Mullenweg, of WordPress, said Thursday's crash resulted from "a highly unfortunate code error which had some cascading effects." Twitter posted on its Status Blog that "networking problems" caused its trouble, and that the site issues continued on Friday.

Just because websites will continue to crash from time to time doesn't mean that these shortcomings aren't significant. People increasingly rely on Internet services such as WordPress and Gmail to host their work communications and contacts lists. Websites such as TechCrunch lose money and possibly readers if their product isn't available online. And Twitter has become an increasingly vital means for people to communicate in the age of real-time information access.

"We live in a 24-by-7-by-365 world now," Miller said. "That's the expectation folks have now" -- that information will always be available.

Some websites are better than others at meeting these expectations.

A report from the company Pingdom (PDF) segmented out downtime for social networks in 2008. Twitter was at the bottom of the list, meaning it was down that year more often than most. Facebook and others fared better in that report.

Without any solution that's 100 percent effective, Miller said the data-center industry measures website uptime by "how many nines" a website has. Three "9s" -- or 99.9 percent uptime -- is good. The best in the industry manage to create services with five "9s," he said, meaning they're up 99.999 percent of the time.

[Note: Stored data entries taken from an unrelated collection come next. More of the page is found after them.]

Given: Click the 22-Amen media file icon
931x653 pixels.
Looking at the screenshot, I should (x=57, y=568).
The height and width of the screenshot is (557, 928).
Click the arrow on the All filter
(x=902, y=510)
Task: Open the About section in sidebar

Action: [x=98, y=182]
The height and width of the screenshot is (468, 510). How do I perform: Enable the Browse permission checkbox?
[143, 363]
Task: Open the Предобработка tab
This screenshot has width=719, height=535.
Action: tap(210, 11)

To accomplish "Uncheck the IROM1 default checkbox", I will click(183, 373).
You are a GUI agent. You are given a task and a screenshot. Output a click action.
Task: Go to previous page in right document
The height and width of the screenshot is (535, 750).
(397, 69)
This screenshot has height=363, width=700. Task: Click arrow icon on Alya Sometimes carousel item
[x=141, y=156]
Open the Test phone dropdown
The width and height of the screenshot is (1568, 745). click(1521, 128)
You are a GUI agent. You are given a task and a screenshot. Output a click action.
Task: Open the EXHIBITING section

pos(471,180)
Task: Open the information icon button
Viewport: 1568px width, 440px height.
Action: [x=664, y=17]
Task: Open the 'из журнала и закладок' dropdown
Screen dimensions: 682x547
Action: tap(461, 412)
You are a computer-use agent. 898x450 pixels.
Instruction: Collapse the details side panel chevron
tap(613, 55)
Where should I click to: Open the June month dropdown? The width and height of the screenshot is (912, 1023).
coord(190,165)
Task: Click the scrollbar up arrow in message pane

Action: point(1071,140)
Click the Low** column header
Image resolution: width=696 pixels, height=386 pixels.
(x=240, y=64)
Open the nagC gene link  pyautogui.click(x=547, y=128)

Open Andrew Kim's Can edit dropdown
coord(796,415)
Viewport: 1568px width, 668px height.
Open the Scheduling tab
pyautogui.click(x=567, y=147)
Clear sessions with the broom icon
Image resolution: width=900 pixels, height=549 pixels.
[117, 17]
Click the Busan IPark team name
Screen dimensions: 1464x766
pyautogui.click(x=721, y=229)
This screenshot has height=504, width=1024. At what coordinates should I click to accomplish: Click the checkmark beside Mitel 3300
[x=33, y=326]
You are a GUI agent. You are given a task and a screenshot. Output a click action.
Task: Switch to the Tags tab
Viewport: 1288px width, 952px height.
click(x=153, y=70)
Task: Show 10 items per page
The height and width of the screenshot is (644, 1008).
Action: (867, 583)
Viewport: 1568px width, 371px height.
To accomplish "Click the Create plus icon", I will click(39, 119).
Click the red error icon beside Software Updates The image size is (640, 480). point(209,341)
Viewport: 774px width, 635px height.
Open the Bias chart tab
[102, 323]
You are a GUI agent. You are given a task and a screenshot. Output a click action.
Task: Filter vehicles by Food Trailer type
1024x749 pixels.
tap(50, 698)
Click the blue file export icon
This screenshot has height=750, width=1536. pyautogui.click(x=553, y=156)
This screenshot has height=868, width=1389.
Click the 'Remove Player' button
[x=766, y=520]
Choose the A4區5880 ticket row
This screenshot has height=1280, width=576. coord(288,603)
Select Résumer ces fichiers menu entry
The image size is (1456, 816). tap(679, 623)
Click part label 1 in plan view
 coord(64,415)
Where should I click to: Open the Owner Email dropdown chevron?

Usually, these uptimes aren't guaranteed to website users unless they pay to access the site's services. Some paid services operate under signed agreements that guarantee a certain amount of uptime or a penalty will be paid to the consumer.

Perhaps just as important as uptime, Miller said, is the way companies respond to these website crashes when they do occur.

The old model was to ignore them publicly, he said. But with today's real-time Web, he said, that's not an option anymore.